To be sure, many reasonable people are not convinced that a TSP-like board could protect a huge trust fund. Most prominent among them is Federal Reserve Chairman Alan Greenspan, who testified before the Senate Budget Committee: "Even with Herculean efforts, I doubt if it would be feasible to insulate, over the long run, the trust funds from political pressure." Before we let Greenspan's opposition kill the idea, however, we should ask whether it's any easier to insulate private accounts. How long could Congress resist proposals to allow people to withdraw money for a sick child, or to make the down payment on a house, or to send a kid to college? After all, in recent years Congress has done nothing but liberalize access to IRAs and 401(k)s. The politician's instinct to make crowd-pleasing gestures with other people's money remains under either system. The only difference is that with private accounts there would be no fiduciary board or public watchdogs to keep Congress from letting people spend their retirement savings. In fact, the pressure would be just the opposite. After all, aren't private accounts "your money"?
Is the recent IFT limitation really a move by the FRTIB to clean up the books and make TSP more palatable to those that oppose privitization?
Let's stick to the issue of privitizing social security and if it is the underlying motive behind the boards recent move.
Here's an interesting excerpt from an 8 year old article
http://money.cnn.com/magazines/fortune/fortune_archive/1999/03/01/255846/index.htm
The 12-year-old federal employees' Thrift Savings Plan (TSP) now holds about $48 billion in stock and corporate-bond index funds. By limiting investment to index funds, the government takes itself out of the investment decision. All the stock trading and all the shareholder voting is done by a private asset manager hired by the TSP's board. Congress (which knows itself only too well) designed the board to resist political meddling. Among other safeguards, it is not hostage to the congressional appropriations process; the funds themselves pick up the board's expenses. In addition, each member is a named fiduciary, meaning he can go to jail if he fails to act solely in the interests of the fund's participants.
So far, politicians have yet to interfere in a single decision--and not because they've suddenly become virtuous. "I heard from plenty of Congressmen and Senators," says Francis X. Cavanaugh, the board's CEO from 1986 to 1994. "I read them back my duties under the law they themselves had written, and that ended that."
To be sure, many reasonable people are not convinced that a TSP-like board could protect a huge trust fund.
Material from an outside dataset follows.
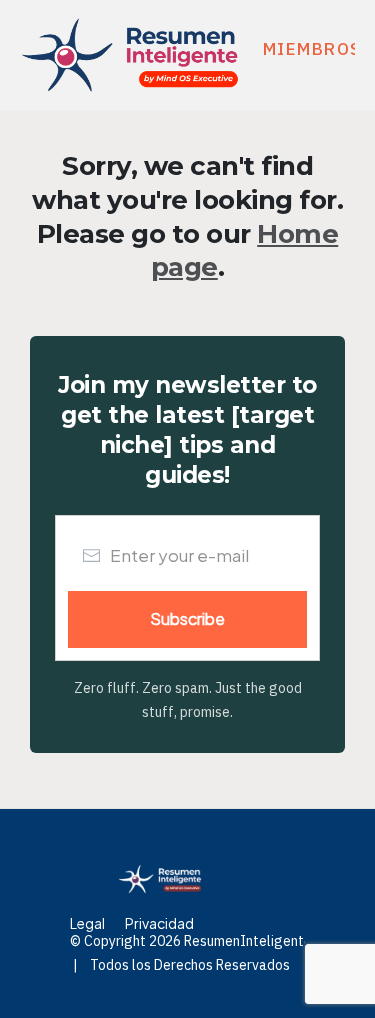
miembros (312, 49)
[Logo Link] (130, 55)
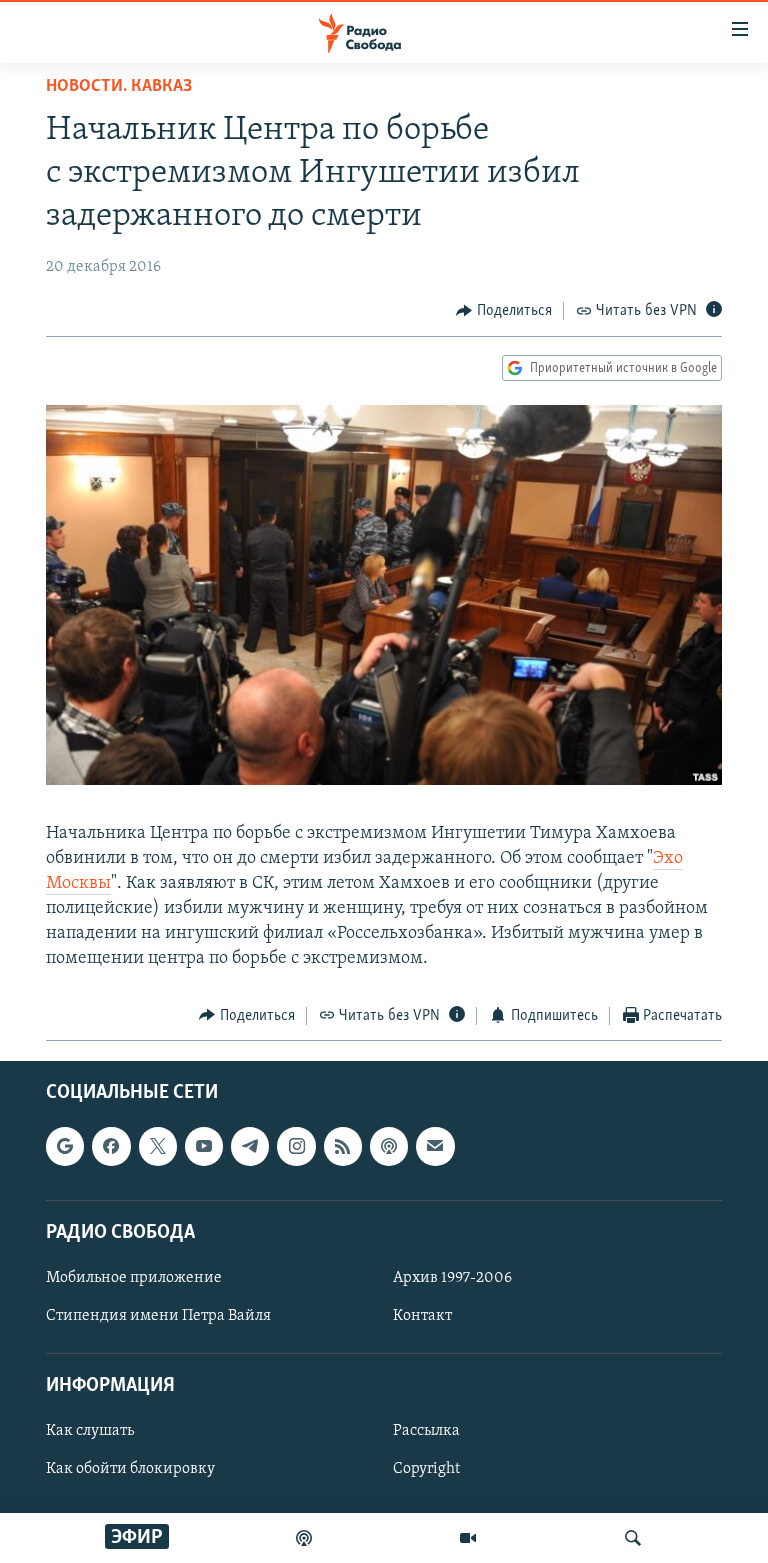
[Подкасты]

Most prominent among them is Federal Reserve Chairman Alan Greenspan, who testified before the Senate Budget Committee: "Even with Herculean efforts, I doubt if it would be feasible to insulate, over the long run, the trust funds from political pressure." Before we let Greenspan's opposition kill the idea, however, we should ask whether it's any easier to insulate private accounts. How long could Congress resist proposals to allow people to withdraw money for a sick child, or to make the down payment on a house, or to send a kid to college? After all, in recent years Congress has done nothing but liberalize access to IRAs and 401(k)s. The politician's instinct to make crowd-pleasing gestures with other people's money remains under either system. The only difference is that with private accounts there would be no fiduciary board or public watchdogs to keep Congress from letting people spend their retirement savings. In fact, the pressure would be just the opposite. After all, aren't private accounts "your money"?